Fed up with traffic congestion, one New Westminster neighbourhood took its fight to city hall and won.
Shortly before 5 p.m. on Monday, residents of Victoria Hill gathered near Memorial Drive and McBride Boulevard to celebrate their recent success in reducing traffic in their neighbourhood.
“We’ve really all been having champagne for the past hour and a half,” laughed Paul Densky, a Victoria Hill resident. “There’s no traffic. It’s phenomenal.”
Densky was among a group of residents in Victoria Hill that had been fighting to have a sign installed at Memorial Drive to restrict commuters, who use the quiet neighbourhood as a shortcut onto the Pattullo Bridge, from making left turns onto McBride Boulevard.
The sign was installed over the weekend, in time for rush hour on Monday, and not only was it stopping commuters sneaking through the neighbourhood, but police officers were assigned to the intersection to ensure the new regulation was being followed.
“This is what this neighbourhood was supposed to be, like a park,” Densky said.
But Victoria Hill wasn’t always this peaceful.
When tolls were introduced on the new Port Mann Bridge, residents were dealing with an increasing number of commuters using their community as a shortcut on to the Pattullo Bridge.
According to Densky, nearly every weekday around 3 p.m. a line of cars forms from East Royal Avenue down both Ross Drive and Francis Way to Memorial Drive, where drivers can make a left-hand turn onto McBride Boulevard.
Densky moved to Victoria Hill about one year ago and was shocked at how much traffic increased when the Port Mann tolls were introduced.
Fed up with commuters plugging up their small community, Densky and his neighbours began pushing for changes to reduce traffic in the neighbourhood.
“New West is in between two cities so everyone has to cut through New West to get where they’re going and there seems to be no real re-route or anything to try and get it dealt with,” he said.
Densky’s strata president, Andrea Ip, was one of the residents who approached the city about making improvements to the neighbourhood.
From her home at Francis Way and Memorial Drive, she watched the traffic line up on a daily basis. Like Densky, she was fed up with the volume of cars that use her quiet neighbourhood as a shortcut onto the bridge.
When Ip moved to Victoria Hill five years ago, it was a quiet community with very little traffic.
“It was a nice neighbourhood but now it’s a mess,” she said, before the new sign was mounted. “I don’t feel comfortable outside anymore.”

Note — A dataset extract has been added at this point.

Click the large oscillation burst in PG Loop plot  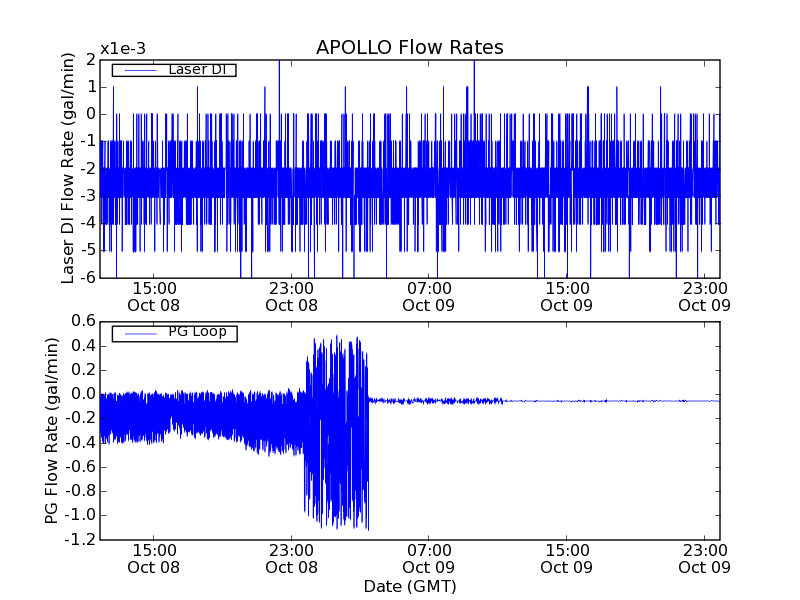[337, 430]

A few months ago, the seven strata groups within Victoria Hill met to discuss what could be done to decrease traffic in the community. In the end, the strata groups voted in favour of installing a “no-left-turn” sign at Memorial Drive and McBride Boulevard in hopes of discouraging commuters from using the neighbourhood as a shortcut onto the Pattullo.

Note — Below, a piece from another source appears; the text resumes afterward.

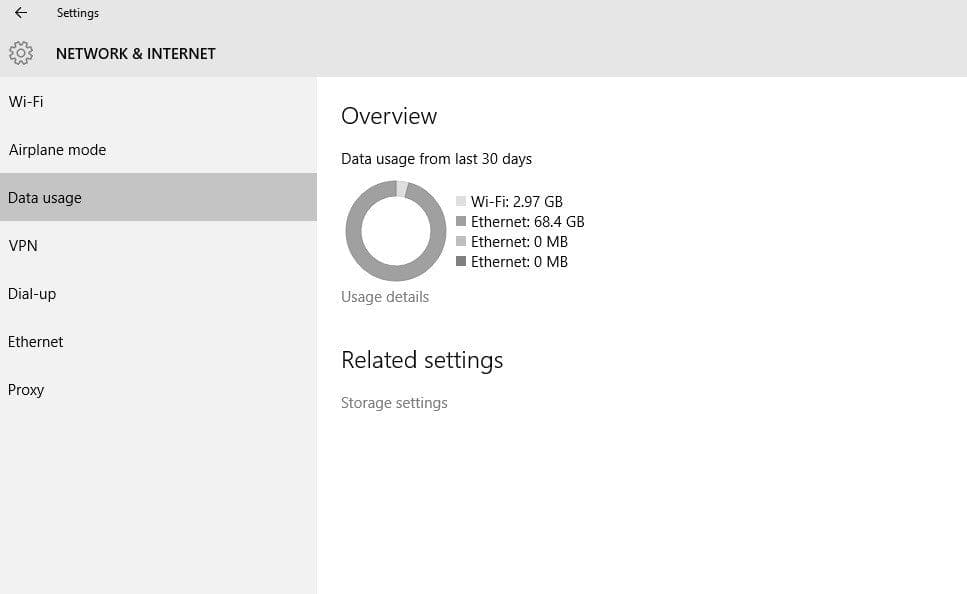
Task: Open Storage settings
Action: click(394, 402)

The city responded to the residents’ proposed plan but told them the new “no-left-turn” sign wouldn’t be installed until the end of May, according to Ip.

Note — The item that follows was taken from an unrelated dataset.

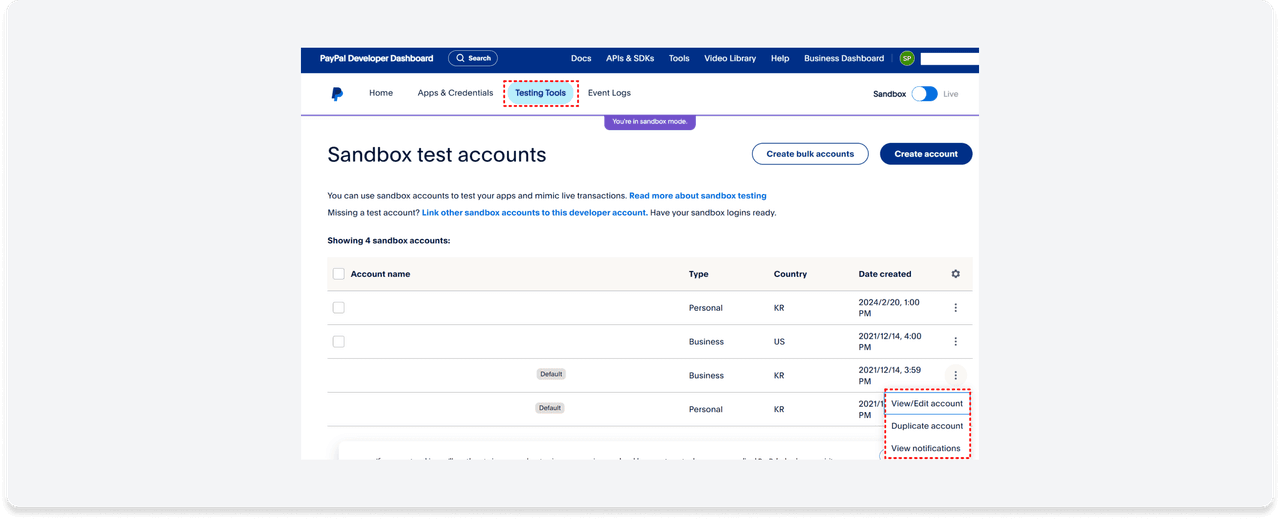Click the PayPal logo icon
The image size is (1280, 520).
tap(337, 94)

But on Thursday afternoon a fire alarm went off in one of the buildings in Victoria Hill. It took firefighters, stationed only a few blocks away at McBride at Sixth Avenue, nearly 30 minutes to reach the building because of traffic, Densky told The Record.
“It was a false alarm, thankfully, but … it’s just not acceptable,” he added.
In light of this incident, Densky, Ip and several other Victoria Hill residents contacted city hall, asking the installation date for the “no-left-turn” sign be moved up.
Jim Lowrie, director of engineering services, responded to Densky in an email, which he shared with The Record, and told him the new sign, which restricts commuters from making left-hand turns onto McBride between 3 and 6 p.m. from Monday to Friday, would be up in time for rush hour on Monday, which they were.
“It’s amazing, we’re all very happy,” Densky said.